The following is a guest post by Richard Marshall, founder and CTO of Rapid Mobile Media.

London may be the sprawling heavyweight centre of the business universe, but not everybody wants to live there. There are sound economic factors for locating your business somewhere with lower costs and less pressure on staff. Yet the sad fact remains that most of your customers and best contacts will be in the London area.
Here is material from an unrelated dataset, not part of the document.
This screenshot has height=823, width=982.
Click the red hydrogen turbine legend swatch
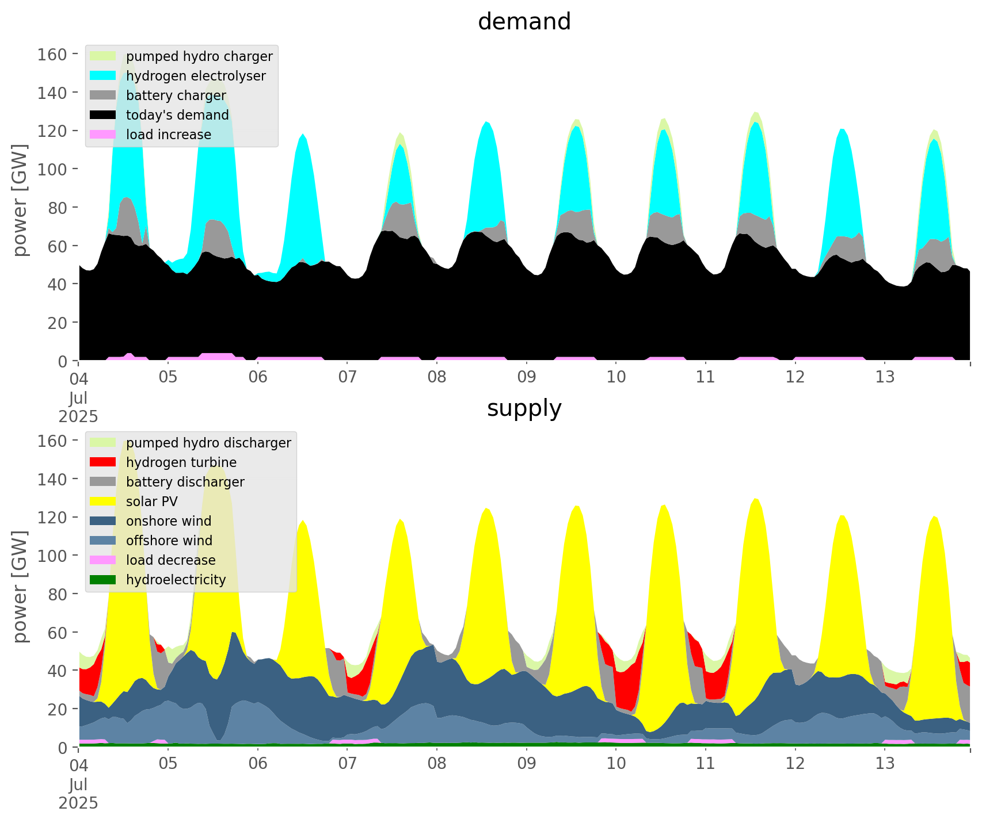pos(103,462)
Until recently the only tools for those remote from the centre were telephone, e-mail, virtual offices and easyJet. The explosion in forms of communication has changed this fundamentally, but you still need to follow some rules. Here are my top ten tips for using them:

  • People still work with people – so concentrate on building contacts, and sustaining them when they are made.
  • Do this by being visible – publish yourself via a blog, Twitter, IM, LinkedIn and other appropriate sites. Facebook and Bebo don’t count. Make sure you post comments on other people’s blogs to draw attention back to yourself and show off your knowledge and wit.
  • Ensure you are using the right channels – Twitter is great for letting people know you are around, blogs are great for showing your thinking skills, but nothing beats a phone call for direct contact.
  • Do this by defining your communications goals – do you want customers, guru status, consulting gigs, a job? Each needs the right comms style.
  • Ensure you pick your core audience to match these goals and don’t spread yourself too thin.
  • Establish a rhythm, don’t post five entries one day then none for a month – it’s better to post infrequently but regularly. Keep some topics in reserve so you always have something to say.
  • Don’t get into flame wars; keep it cool and professional. Remember that distance means that your readers miss the non-verbals and context. They’ll just think you’re rude and that’s a great way to lose respect.
  • Judge the required intimacy of contact – Twitter is great for open chitchat, but if you need to deal with a customer project or remote worker, use Messenger or similar to keep the discussion private. These offer great support to regular conference calls.
  • Remember that if you are an entrepreneur your goal is to make money, not to spend all your time posting and commenting. That’s being a professional blogger and you’d better make sure that you are getting enough ad revenue to pay the bills. Remember to keep the real work flowing as well.
  • Face to face meetings are still important. Take the train or plane and go to the big smoke and attend some networking events and press the flesh. Always hold project kick-off meetings face to face, and if things go wrong, make sure you are on the client’s doorstep as quickly as possible. Eventually, when your business grows, you can hire a local permanent representative.
  • These tips can help you maintain a profile remotely, and hopefully have the best of both worlds – quality of life, commercial success and the respect of your distant peers.